Because the busses are full, cramped and uncomfortable, many people who would be riding an Orange Line LRT train are now driving. The Orange bus line is a failure, not the successes that it is touted to be.

The Orange Bus Line needs to be upgraded to a LRT line or extend the Red Line to Canoga Park and Chatsworth at grade. Not one more cent should be spent on this bus line; it needs to be upgraded ASAP. There are many other rail projects that are in line and need to be ahead of the Orange bus line or upgrading it to rail. Salt Lake City, Phoenix and Denver are building new LRT lines around 30 million a mile including cars and maintenance finicalities we can do the same.

The Red Line can run above ground and even have grade crossing as many heavy rail lines have across our country and around the world. If a LRT line, it should run from the Burbank MetroLink station to the Chatsworth MetroLink station.

Dumb waste of money. Extensions on an overcrowded system don’t exactly gain riders — the system’s overcrowded!

How’s that legal requirement to convert to light rail or repay lots of state money going?….

Hey Interurbans, spam your hatred for buses on more blogs, okay? Your thoughts on the Orange Line are so sacred that everybody on the Internet must read them!

Of course the Orange Line should be LRT, but to call it a failure is ridiculous. That was a failure of politicians who made poor decisions that led to the Orange Line being what it is today.
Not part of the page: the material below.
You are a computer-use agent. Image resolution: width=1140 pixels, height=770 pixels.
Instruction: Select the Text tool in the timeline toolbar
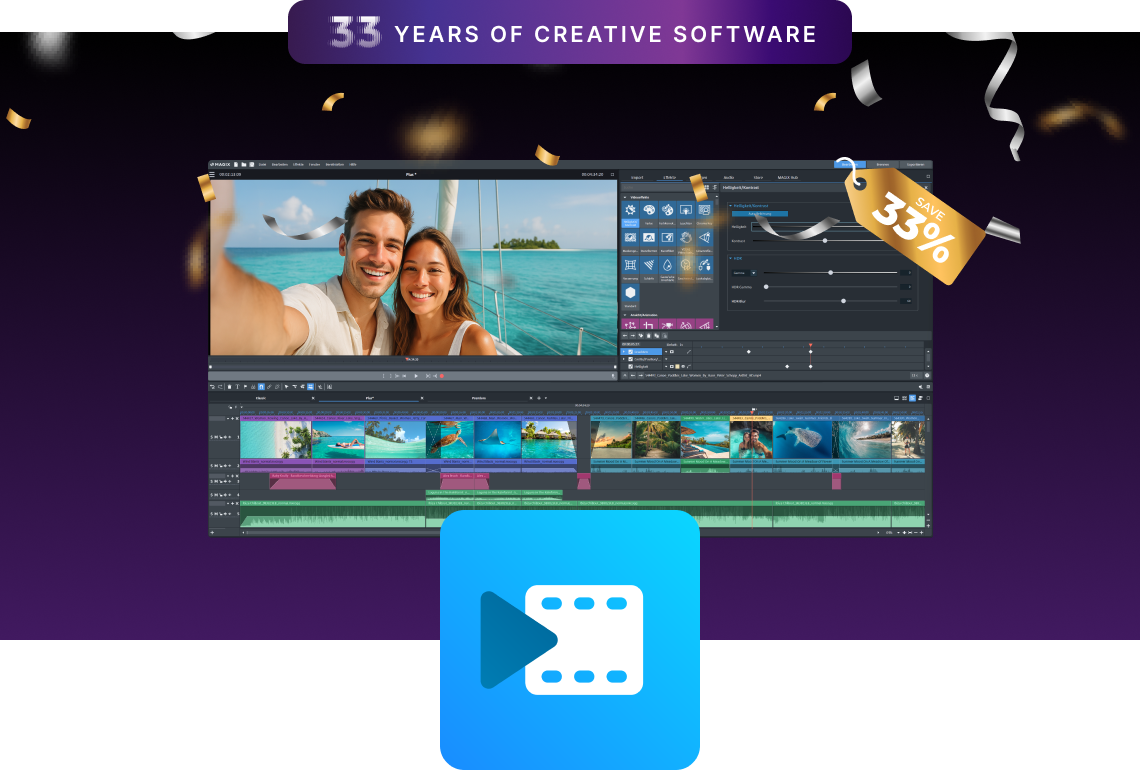[x=238, y=386]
I believe the orange line has its own right of way. If that is true, shouldn’t it be possible to just extend the red line along that same route, at grade, more or less?? If almost all orange line riders are transferring to the red line, why not, no?

It is not a matter of hatred of busses. Busses are a very impotent way of moving people and they are the major form of transportation in LA and across the country. But they can not do the required job on the Orange bus line and in other so called BRT lies. Is there anything that I said that was not true? Have you ridden the Orange bus line or the Blue, Gold or Green LRT lines in LA? There is no comparison between the Orange Bus line and a LRT line. It is NOT just like LRT but cheaper.
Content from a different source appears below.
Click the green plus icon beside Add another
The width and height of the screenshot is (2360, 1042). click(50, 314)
I call the Orange bus line a failure because it did not and can not do what it was intended to do. It is at saturation and can not be expanded and many people are driving because the Orange bus line can not do its job. Running busses on improved streets with signal preemption could do almost the same job as the busses on the former Rail Road right of way and saving (wasting) the money to pave the right of way.
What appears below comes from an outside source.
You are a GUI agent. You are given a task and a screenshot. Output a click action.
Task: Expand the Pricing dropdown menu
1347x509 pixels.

So what I am trying to say is that the MTA made a big mistake thanks to Zev and his friends in making the Orange line a bus line instead of a LRT line and they should NOT make the same mistake again by spending all of this much needed transit money on a boondoggle that few will ride,

I agree with Interurbans.

The big problem is simply that the Orange Line should have been built as light rail in the first place. NIMBYs were complaining about a rail line because it would have created noise, which was dumb because now they have even louder buses instead. We, the taxpayers have to pay for the higher long-term operating costs of buses, and the riders have reduced quality of service compared to what a LRT could have provided.

Everyone LOSES.

According to the FEIR report on the Los Angeles Metro website, Metro is planning to operate three separate routings:
North Hollywood-Chatsworth (New)
North Hollywood-Warner Center (Current)
Chatsworth-Warner Center (New)

The Orange Line may be a victim of its sucess as is the Ontario BRT. As for converting it to rail, the only feasible option is an elevated line, most likely an extension of the Red Line Subway. Otherwise, construction would adversely impact current operations. The former SP ROW is wide enough for support columns.